Enumera cada línea del listado que contenga la cadena "dimensions". Ten en cuenta las mayúsculas y minúsculas.

§ **Datos proporcionados**
^^^^^^^^
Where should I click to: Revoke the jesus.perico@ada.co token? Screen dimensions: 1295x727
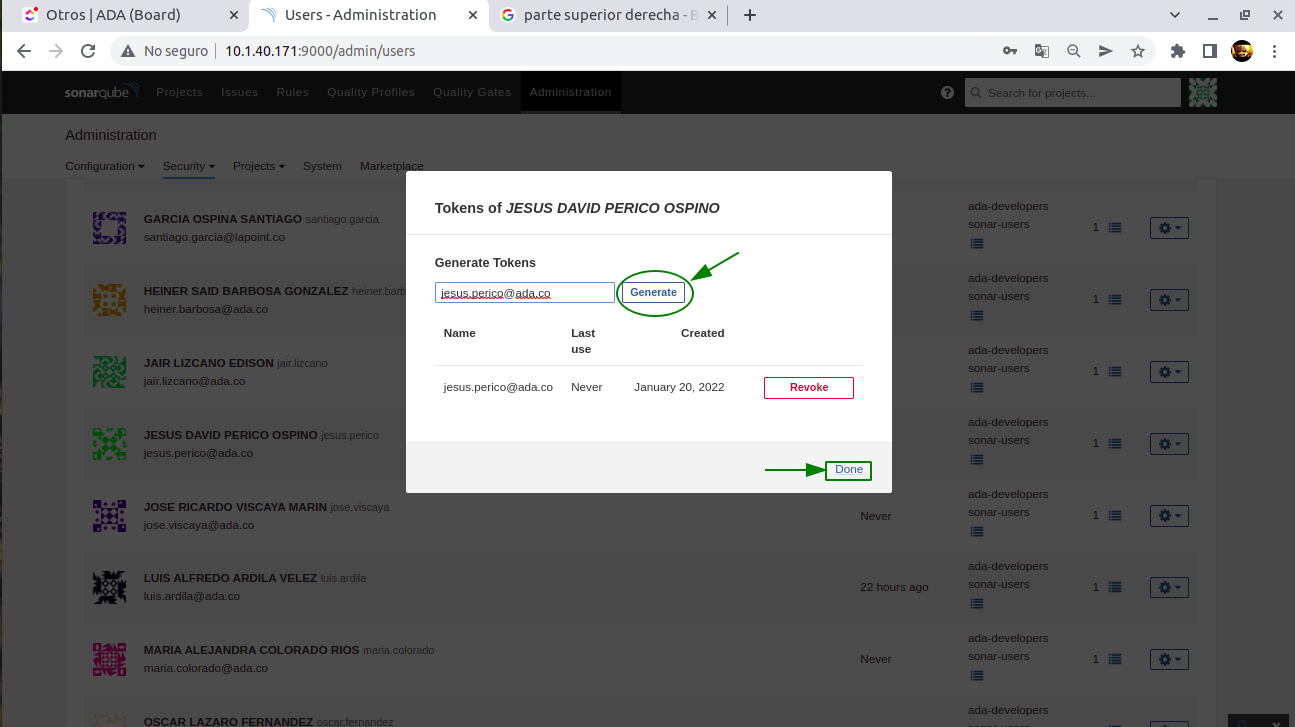coord(808,388)
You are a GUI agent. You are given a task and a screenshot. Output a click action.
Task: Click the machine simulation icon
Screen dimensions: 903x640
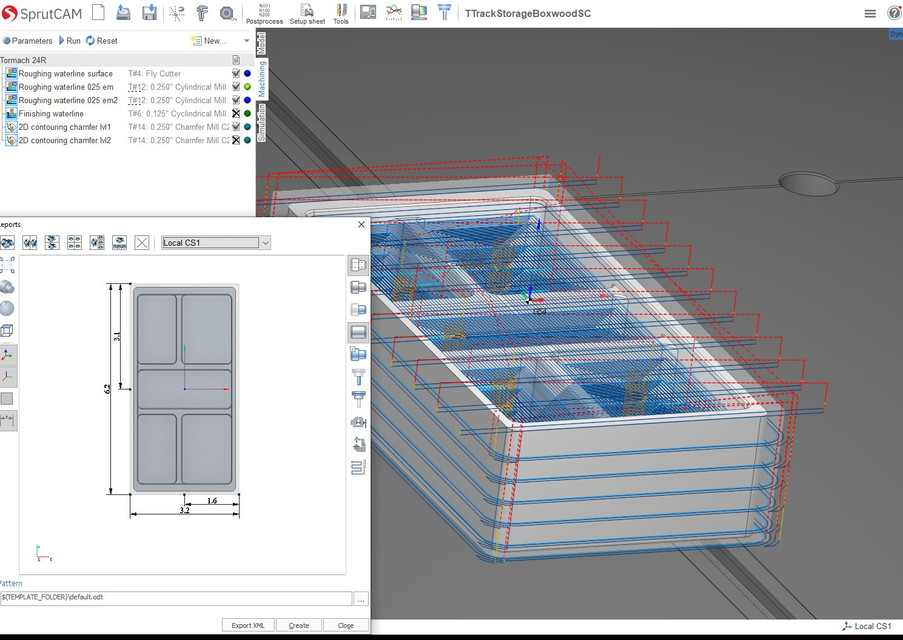(x=368, y=12)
^^^^^^^^
§ **Respuesta esperada**
Where should I click to: Revoke the jesus.perico@ada.co token? Screen dimensions: 1295x727
Screen dimensions: 903x640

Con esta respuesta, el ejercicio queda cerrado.